The signage inside ladies restrooms at Bengaluru Airport (the only one in India that I know of)- sanitary napkins available on request - makes me smile. I am thrilled by the attention to menstrual hygiene products in the past year. Whether the demand for removing the tax on san-naps during GST implementation or the murmurs generated by mainstream Bollywood movie- Padman, people are talking more openly about menstruation and hygiene products. Menstrual health is still a taboo topic, rarely discussed, even among well-educated women, so I am totally loving the conversations so far.
I believe that unknowingly, the conversations are about choice and informed decisions. As an adolescent at menarche, I was introduced to sanitary napkins and for a large part of my adult life, I didn’t know that there were other menstrual hygiene products that I could choose from. As I look back, I find this strange as the 90s weren’t really the dark ages and I’ve been on the internet for the longest time. I’ve realized that while media of any kind will make certain types of information available easily, topics such as menstrual health or menstrual product choices aren’t.
My own journey of choice is recent - when about five years or so ago I heard about menstrual cups. If you’d like to find out more, join the conversation at Green the Red; you’ll learn from a community of women and find out about a range of menstrual hygiene products. I also like the Hygiene and You channel on youtube, available in 4 different languages, for the products and topics discussed.
I’m an advocate of the menstrual cup but also I know that it takes time to get used to it and the mental barrier is much harder to overcome. A cloth is an easier alternative but has strong taboos associated with it. The poor village girl or woman forced to use cloth becoming empowered when they use a san-nap is a visual that most of us can relate to.
My own mental barrier to cloth was broken about 2 years ago. Aunty flow came calling late one evening, just after I had checked into a hotel in Pune. My usual supply was missing from my bags and my assumption that the swanky hotel I was in would have essential feminine hygiene supplies was misplaced. Not up for a 20-minute walk in search of a medical store, I put off the trip until the following morning, when I was driving to Mumbai.
I used cloth for the first time and discovered that despite the image that advertisers have burned into our brains, a cloth is definitely comfortable. Fast forward to the morning, my hunt for a medical began. On a 149 km, 2.5-hour journey from Pune to Mumbai, I couldn’t find one open medical store! Was it was because I started the journey at six in the morning? It was only after reaching Mumbai, that I found a medical store.
Post this incident, I have stopped using sanitary napkins entirely, moving to a combination of cloth and cup. I’d encourage all women and girls to consider cloth and the cup for a safer and sustainable way to manage menstruation. By going back to the cloth, we are challenging a taboo and norm that has been created over the past few decades which has identified cloth as being inferior or only for those without means. It's time for informed decisions about products that affect our body and planet, not based on just the market and the media.

> [Assignment]: Reproduce, word for word, the stretch of the menstrual hygiene essay above from "My own mental" through "a medical store.".

> [Data provided]:

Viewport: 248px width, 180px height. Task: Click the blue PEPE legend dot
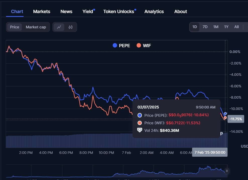[115, 45]
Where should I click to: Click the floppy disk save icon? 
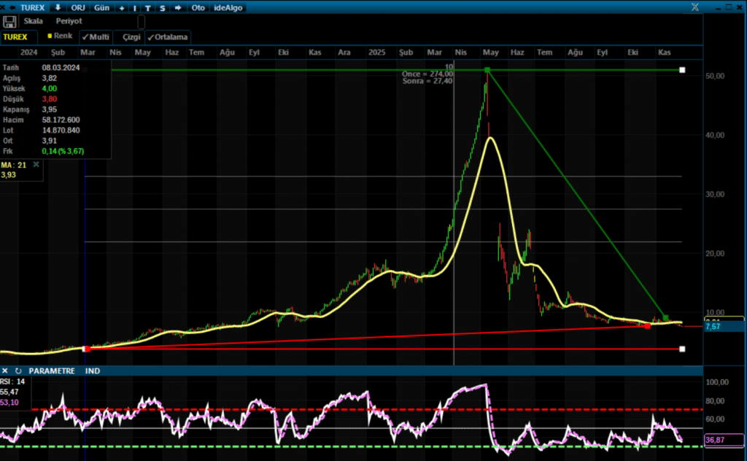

> [Result]:
My own mental barrier to cloth was broken about 2 years ago. Aunty flow came calling late one evening, just after I had checked into a hotel in Pune. My usual supply was missing from my bags and my assumption that the swanky hotel I was in would have essential feminine hygiene supplies was misplaced. Not up for a 20-minute walk in search of a medical store, I put off the trip until the following morning, when I was driving to Mumbai.
I used cloth for the first time and discovered that despite the image that advertisers have burned into our brains, a cloth is definitely comfortable. Fast forward to the morning, my hunt for a medical began. On a 149 km, 2.5-hour journey from Pune to Mumbai, I couldn’t find one open medical store! Was it was because I started the journey at six in the morning? It was only after reaching Mumbai, that I found a medical store.